However, major external injuries were found on Dubinina, who was missing her tongue, eyes, part of the lips, as well as facial tissue and a fragment of skullbone; she also had extensive skin maceration on the hands. It was claimed that Dubinina was found lying face down in a small stream that ran under the snow and that her external injuries were in line with putrefaction in a wet environment, and were unlikely to be related to her death. But photographs of her corpse clearly showed her body was found kneeling against a large boulder, away from running water.
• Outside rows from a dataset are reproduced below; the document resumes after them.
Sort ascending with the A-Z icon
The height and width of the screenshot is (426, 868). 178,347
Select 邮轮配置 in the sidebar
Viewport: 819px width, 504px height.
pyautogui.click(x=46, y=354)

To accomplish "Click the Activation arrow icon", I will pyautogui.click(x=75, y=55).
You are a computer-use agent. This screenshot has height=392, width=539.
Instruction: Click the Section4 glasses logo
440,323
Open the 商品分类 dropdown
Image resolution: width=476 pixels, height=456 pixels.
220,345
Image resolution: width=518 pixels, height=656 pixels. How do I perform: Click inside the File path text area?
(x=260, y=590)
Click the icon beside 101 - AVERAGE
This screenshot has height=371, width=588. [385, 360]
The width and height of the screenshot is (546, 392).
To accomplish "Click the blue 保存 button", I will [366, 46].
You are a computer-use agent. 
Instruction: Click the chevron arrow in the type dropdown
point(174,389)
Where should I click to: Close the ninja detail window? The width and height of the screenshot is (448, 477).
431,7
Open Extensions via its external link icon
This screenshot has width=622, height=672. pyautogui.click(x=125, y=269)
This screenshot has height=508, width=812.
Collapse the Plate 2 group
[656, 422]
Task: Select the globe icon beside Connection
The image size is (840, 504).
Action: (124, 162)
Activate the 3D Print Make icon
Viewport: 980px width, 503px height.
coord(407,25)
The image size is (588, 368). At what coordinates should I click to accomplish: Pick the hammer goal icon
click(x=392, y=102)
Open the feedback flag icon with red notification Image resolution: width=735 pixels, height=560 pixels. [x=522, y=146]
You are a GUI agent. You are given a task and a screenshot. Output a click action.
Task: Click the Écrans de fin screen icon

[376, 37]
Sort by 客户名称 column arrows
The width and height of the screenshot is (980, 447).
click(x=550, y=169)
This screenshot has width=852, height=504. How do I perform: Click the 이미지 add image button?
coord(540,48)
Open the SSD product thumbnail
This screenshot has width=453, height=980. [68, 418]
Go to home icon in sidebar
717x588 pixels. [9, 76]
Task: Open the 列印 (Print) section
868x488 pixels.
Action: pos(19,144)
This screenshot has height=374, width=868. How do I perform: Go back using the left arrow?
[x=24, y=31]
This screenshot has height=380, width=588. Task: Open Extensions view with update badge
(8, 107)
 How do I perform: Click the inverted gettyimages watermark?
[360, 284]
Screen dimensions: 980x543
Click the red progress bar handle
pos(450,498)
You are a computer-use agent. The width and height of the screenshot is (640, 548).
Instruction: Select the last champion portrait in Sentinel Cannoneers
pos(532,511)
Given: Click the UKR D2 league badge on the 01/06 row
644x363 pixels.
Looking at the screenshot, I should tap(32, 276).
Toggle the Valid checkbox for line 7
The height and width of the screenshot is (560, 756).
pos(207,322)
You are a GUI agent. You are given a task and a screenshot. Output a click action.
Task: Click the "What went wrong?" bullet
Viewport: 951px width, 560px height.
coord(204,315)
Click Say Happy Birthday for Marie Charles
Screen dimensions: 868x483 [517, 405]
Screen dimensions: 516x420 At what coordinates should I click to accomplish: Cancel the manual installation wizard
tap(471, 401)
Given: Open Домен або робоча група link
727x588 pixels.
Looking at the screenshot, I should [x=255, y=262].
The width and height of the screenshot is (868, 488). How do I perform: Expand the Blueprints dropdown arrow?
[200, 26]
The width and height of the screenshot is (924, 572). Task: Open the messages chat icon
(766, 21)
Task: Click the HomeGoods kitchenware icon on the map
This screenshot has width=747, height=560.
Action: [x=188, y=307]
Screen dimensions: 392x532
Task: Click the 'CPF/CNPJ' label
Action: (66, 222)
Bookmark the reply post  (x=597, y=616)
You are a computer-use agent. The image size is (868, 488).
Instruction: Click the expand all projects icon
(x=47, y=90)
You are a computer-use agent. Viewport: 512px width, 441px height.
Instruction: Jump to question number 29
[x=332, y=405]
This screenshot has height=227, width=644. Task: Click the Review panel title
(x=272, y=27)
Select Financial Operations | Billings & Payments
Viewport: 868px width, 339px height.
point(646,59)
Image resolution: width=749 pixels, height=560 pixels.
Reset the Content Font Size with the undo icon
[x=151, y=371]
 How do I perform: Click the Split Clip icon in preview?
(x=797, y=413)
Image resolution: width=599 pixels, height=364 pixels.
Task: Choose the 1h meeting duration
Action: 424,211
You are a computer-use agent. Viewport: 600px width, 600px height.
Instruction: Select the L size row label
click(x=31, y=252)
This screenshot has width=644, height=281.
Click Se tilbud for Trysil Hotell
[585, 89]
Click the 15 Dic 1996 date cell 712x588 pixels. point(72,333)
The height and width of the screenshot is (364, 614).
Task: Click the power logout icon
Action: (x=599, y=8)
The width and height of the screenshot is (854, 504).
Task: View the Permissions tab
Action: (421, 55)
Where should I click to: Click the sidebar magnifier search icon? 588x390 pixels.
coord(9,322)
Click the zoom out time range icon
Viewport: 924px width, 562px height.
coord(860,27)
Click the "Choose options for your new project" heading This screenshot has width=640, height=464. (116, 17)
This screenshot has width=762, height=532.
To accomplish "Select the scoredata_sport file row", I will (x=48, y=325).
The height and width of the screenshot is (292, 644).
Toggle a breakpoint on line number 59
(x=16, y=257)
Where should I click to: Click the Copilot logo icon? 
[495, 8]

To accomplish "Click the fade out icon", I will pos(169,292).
Although the temperature was very low, around −25 to −30 °C (−13 to −22 °F) with a storm blowing, the dead were only partially dressed. Some were found wrapped in snips of ripped clothes that seemed to have been cut from those who were already dead.

Theories Edit

Avalanche Edit

Avalanche damage is considered one of the more plausible answer for this incident. Moving snow knocked down the tents, ruining the campsite during the night. The party cut themselves free and attempted to flee. Coming in contact with snow, might have ruined there extra clothing . Being covered in wet snow in sub-freezing temperatures this would have caused hypothermia to occur in under 15 minutes. Thibeaux-Brignolles, Dubinina, Zolotariov, and Kolevatov were farther from the site as they were attempting to seek help. They fell in the ravine were they were found. As a fall in the ravine would have created injuries; and they were the only three injured. Dr. Vladimir B.  (a member of the original rescue team) has even said,"“The slope of a ravine had a range of heights from 3 up to 5 m (10 ft or 17 ft) in the general area where the skiers were found. It had an incline or angle of approximately 30 to 40 degrees. The opposite slope of the ravine was flat. The width of the ravine was approximately 40 metres or 130 ft.  It is quite possible that the injuries recorded could have been sustained by a “sudden” fall – especially given the fact that these people would have been tired and have had limited visibility."

Dyatlov pass ravine

A picture of the ravine.

These are not uncommon on any slope that gathers snow. There are claims the are is not prone to avalanche, but slab avalanches typically occur in new snow, especially when disturbed by campers disrupting it's stability. The tent was also half torn down and partially covered with snow. These support the evidence of a small avalanche hitting the camp.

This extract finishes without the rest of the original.